CONSCIENTIZAÇÃO DO IMPACTO AMBIENTAL DA ATIVIDADE “SHARK FINNING”, POR INTERMÉDIO DE FERRAMENTAS DIDÁTICAS VISUAIS
Palavras-chave:
Carne de cação, Conservação marinha, Divulgação científica, Mídias digitais, Vídeos curtosResumo
Práticas comerciais insustentáveis são comumente realizadas. Dentre elas, destaca-se o problemático consumo da sopa de barbatana de tubarão, considerada iguaria em alguns países asiáticos. Neste preparo somente as nadadeiras são aproveitadas, o que corresponde a 5% do peso total do peixe. O “shark finning” consiste na retirada ilegal das nadadeiras dorsal e peitorais do tubarão seguida do descarte do restante do corpo. Ao ser devolvido vivo ao mar, o peixe não consegue nadar e afunda, morrendo por asfixia ou sendo predado. Entre as espécies da costa brasileira mais afetadas destacam-se o tubarão-azul (Prionace glauca) e o tubarão-martelo (Sphyrna lewini).
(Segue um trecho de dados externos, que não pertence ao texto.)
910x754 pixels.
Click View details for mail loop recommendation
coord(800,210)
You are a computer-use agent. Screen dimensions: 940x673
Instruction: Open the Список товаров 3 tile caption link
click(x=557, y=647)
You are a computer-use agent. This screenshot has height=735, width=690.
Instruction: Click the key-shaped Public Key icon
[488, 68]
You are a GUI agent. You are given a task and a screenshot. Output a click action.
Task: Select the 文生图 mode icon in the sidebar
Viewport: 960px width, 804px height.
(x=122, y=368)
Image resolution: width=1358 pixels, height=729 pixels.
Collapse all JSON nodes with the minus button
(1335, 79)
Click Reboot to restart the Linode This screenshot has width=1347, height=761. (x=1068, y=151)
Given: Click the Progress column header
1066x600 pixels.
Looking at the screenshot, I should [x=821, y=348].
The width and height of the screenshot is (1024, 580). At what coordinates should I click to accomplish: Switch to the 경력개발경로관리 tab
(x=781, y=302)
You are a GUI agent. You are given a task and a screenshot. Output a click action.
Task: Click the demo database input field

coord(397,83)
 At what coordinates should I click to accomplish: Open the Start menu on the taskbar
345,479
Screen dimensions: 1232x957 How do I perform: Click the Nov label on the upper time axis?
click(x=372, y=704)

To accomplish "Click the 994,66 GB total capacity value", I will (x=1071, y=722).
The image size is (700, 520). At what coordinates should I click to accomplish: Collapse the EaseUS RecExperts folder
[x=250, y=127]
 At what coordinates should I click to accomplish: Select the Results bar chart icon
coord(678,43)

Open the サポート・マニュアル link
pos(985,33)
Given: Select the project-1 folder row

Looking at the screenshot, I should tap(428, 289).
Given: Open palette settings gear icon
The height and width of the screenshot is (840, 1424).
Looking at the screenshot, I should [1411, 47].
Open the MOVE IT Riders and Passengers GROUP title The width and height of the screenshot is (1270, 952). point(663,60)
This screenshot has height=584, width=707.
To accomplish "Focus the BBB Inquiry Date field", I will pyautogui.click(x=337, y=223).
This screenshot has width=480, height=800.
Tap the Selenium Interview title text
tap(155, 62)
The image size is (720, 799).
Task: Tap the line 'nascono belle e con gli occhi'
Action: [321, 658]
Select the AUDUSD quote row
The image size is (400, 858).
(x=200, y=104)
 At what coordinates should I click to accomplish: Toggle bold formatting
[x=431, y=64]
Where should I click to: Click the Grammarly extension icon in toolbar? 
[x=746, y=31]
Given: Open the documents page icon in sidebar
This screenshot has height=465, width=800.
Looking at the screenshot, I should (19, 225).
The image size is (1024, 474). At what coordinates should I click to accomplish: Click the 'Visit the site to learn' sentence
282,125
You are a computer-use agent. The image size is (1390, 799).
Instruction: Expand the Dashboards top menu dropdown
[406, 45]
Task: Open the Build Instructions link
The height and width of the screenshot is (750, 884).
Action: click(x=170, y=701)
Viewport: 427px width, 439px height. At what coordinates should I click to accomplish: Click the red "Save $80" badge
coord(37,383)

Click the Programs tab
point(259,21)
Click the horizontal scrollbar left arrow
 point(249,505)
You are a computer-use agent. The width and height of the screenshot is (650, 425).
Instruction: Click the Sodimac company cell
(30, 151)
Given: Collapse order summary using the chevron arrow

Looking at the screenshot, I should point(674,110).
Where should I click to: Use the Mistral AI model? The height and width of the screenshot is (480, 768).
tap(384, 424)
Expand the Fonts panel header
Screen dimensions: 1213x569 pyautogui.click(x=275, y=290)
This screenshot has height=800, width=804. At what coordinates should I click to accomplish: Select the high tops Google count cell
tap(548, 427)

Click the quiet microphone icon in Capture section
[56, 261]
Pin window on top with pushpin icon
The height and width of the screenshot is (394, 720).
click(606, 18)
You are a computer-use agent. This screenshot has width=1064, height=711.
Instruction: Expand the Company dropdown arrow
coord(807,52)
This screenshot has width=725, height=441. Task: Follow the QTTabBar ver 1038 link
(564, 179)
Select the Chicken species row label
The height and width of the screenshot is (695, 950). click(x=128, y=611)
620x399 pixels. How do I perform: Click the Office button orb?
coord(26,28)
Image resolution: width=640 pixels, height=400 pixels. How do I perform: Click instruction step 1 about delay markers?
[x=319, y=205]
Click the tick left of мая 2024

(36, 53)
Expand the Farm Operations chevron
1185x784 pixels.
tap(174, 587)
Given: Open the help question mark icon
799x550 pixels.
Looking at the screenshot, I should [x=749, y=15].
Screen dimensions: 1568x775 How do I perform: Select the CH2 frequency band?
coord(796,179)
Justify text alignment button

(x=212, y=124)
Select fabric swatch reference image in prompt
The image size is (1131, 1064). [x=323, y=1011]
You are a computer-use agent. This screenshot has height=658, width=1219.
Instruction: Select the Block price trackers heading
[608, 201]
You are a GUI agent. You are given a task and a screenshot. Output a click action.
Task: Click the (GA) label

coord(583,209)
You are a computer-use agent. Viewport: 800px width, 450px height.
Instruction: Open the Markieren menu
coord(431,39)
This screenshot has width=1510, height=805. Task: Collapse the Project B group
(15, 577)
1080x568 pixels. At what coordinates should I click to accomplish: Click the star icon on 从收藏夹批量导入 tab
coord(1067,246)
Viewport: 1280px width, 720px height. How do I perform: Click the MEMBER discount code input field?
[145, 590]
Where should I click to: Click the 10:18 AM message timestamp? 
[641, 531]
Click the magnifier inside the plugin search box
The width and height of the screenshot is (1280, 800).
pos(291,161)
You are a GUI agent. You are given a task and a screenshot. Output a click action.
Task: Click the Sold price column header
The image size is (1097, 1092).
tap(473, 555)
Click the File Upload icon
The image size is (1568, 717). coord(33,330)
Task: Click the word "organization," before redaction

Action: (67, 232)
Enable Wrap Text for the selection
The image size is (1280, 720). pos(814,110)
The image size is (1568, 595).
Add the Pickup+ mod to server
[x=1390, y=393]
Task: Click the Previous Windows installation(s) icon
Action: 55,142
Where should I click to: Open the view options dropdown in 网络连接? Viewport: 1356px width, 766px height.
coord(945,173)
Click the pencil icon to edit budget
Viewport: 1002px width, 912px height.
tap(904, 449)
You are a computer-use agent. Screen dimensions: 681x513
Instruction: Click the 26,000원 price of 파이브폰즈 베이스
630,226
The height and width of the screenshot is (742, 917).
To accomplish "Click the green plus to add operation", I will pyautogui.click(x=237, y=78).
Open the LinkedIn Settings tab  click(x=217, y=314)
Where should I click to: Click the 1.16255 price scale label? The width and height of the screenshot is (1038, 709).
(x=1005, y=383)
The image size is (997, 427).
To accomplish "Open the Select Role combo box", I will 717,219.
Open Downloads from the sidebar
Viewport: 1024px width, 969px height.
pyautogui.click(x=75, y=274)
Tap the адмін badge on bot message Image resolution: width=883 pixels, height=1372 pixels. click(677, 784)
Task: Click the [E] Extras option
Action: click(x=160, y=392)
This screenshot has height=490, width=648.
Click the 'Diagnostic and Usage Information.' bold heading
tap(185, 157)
Mais de 73 milhões de tubarões são mortos anualmente devido à prática, ocasionando desequilíbrio na vida marinha, já que os tubarões ocupam o topo da cadeia alimentar, assegurando estabilidade e saúde aos oceanos. O objetivo deste trabalho é apresentar o vídeo “kikiki evolutivo”, postado no Instagram do programa “Evolução Para Todos”, como estratégia de divulgação científica visando a conservação ambiental. As métricas do Instagram foram utilizadas como indicadores de alcance. Em homenagem ao dia do pescador, buscou-se sensibilizar a sociedade sobre essa prática e suas consequências, promovendo conscientização ambiental, em uma abordagem acessível e atual. O vídeo mostrou-se atrativo, despertando curiosidade, interesse pelo tema e possibilitando aproximação entre ciência e sociedade. Houve mais de 1.000 visualizações, 20% delas de não-seguidores, e mais de três horas acumuladas de tempo assistido. A experiência evidencia o potencial das mídias sociais como ferramentas de educação científica, contribuindo para debates sobre conservação marinha e sustentabilidade.